• **TASK DETAILS**
Turn the data below into a numbered list, one line per item, with blank lines left out.

Stored dataset items:
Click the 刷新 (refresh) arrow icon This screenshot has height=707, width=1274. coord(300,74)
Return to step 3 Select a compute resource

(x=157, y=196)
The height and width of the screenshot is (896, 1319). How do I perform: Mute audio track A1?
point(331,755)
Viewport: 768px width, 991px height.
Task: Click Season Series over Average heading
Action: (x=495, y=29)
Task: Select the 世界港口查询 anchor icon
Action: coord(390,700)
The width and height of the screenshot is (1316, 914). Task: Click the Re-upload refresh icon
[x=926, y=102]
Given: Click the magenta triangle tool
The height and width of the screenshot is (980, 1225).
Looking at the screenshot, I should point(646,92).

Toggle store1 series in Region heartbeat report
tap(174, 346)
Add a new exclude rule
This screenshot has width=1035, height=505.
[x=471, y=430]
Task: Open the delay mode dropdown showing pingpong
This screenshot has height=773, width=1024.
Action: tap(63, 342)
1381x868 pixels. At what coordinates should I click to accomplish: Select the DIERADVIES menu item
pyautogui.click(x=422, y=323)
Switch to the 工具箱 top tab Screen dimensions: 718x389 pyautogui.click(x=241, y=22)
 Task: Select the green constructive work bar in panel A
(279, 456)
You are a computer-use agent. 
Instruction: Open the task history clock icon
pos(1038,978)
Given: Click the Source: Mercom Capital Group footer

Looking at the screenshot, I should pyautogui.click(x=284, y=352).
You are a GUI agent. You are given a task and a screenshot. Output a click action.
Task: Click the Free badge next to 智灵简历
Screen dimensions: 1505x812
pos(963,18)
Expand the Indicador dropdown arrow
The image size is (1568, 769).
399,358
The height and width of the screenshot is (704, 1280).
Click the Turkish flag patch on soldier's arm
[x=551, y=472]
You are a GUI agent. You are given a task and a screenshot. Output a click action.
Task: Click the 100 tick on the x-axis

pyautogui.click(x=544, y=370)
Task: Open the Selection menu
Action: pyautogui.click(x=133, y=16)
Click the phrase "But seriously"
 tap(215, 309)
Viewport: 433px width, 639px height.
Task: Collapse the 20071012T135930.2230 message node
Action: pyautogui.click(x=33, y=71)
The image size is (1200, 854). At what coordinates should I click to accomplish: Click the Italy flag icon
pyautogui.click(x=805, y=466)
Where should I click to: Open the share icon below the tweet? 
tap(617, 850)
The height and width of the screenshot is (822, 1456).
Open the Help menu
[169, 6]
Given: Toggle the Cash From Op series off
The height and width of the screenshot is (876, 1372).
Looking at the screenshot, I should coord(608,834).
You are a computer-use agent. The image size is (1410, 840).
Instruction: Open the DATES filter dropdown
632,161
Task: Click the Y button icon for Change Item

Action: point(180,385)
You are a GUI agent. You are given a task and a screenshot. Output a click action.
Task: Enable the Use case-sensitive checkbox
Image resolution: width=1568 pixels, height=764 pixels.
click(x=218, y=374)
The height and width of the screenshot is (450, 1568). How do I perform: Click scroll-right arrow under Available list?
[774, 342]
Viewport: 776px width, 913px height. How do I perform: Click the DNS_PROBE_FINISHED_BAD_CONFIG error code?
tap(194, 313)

• **CORRECT ANSWER**
1. Click the 刷新 (refresh) arrow icon This screenshot has height=707, width=1274. coord(300,74)
2. Return to step 3 Select a compute resource
3. (x=157, y=196)
4. The height and width of the screenshot is (896, 1319). How do I perform: Mute audio track A1?
5. point(331,755)
6. Viewport: 768px width, 991px height.
7. Task: Click Season Series over Average heading
8. Action: (x=495, y=29)
9. Task: Select the 世界港口查询 anchor icon
10. Action: coord(390,700)
11. The width and height of the screenshot is (1316, 914). Task: Click the Re-upload refresh icon
12. [x=926, y=102]
13. Given: Click the magenta triangle tool
14. The height and width of the screenshot is (980, 1225).
15. Looking at the screenshot, I should point(646,92).
16. Toggle store1 series in Region heartbeat report
17. tap(174, 346)
18. Add a new exclude rule
19. This screenshot has width=1035, height=505.
20. [x=471, y=430]
21. Task: Open the delay mode dropdown showing pingpong
22. This screenshot has height=773, width=1024.
23. Action: tap(63, 342)
24. 1381x868 pixels. At what coordinates should I click to accomplish: Select the DIERADVIES menu item
25. pyautogui.click(x=422, y=323)
26. Switch to the 工具箱 top tab Screen dimensions: 718x389 pyautogui.click(x=241, y=22)
27.  Task: Select the green constructive work bar in panel A
28. (279, 456)
29. You are a computer-use agent. 
30. Instruction: Open the task history clock icon
31. pos(1038,978)
32. Given: Click the Source: Mercom Capital Group footer
33. Looking at the screenshot, I should pyautogui.click(x=284, y=352).
34. You are a GUI agent. You are given a task and a screenshot. Output a click action.
35. Task: Click the Free badge next to 智灵简历
36. Screen dimensions: 1505x812
37. pos(963,18)
38. Expand the Indicador dropdown arrow
39. The image size is (1568, 769).
40. 399,358
41. The height and width of the screenshot is (704, 1280).
42. Click the Turkish flag patch on soldier's arm
43. [x=551, y=472]
44. You are a GUI agent. You are given a task and a screenshot. Output a click action.
45. Task: Click the 100 tick on the x-axis
46. pyautogui.click(x=544, y=370)
47. Task: Open the Selection menu
48. Action: pyautogui.click(x=133, y=16)
49. Click the phrase "But seriously"
50.  tap(215, 309)
51. Viewport: 433px width, 639px height.
52. Task: Collapse the 20071012T135930.2230 message node
53. Action: pyautogui.click(x=33, y=71)
54. The image size is (1200, 854). At what coordinates should I click to accomplish: Click the Italy flag icon
55. pyautogui.click(x=805, y=466)
56. Where should I click to: Open the share icon below the tweet? 
57. tap(617, 850)
58. The height and width of the screenshot is (822, 1456).
59. Open the Help menu
60. [169, 6]
61. Given: Toggle the Cash From Op series off
62. The height and width of the screenshot is (876, 1372).
63. Looking at the screenshot, I should coord(608,834).
64. You are a computer-use agent. The image size is (1410, 840).
65. Instruction: Open the DATES filter dropdown
66. 632,161
67. Task: Click the Y button icon for Change Item
68. Action: point(180,385)
69. You are a GUI agent. You are given a task and a screenshot. Output a click action.
70. Task: Enable the Use case-sensitive checkbox
71. Image resolution: width=1568 pixels, height=764 pixels.
72. click(x=218, y=374)
73. The height and width of the screenshot is (450, 1568). How do I perform: Click scroll-right arrow under Available list?
74. [774, 342]
75. Viewport: 776px width, 913px height. How do I perform: Click the DNS_PROBE_FINISHED_BAD_CONFIG error code?
76. tap(194, 313)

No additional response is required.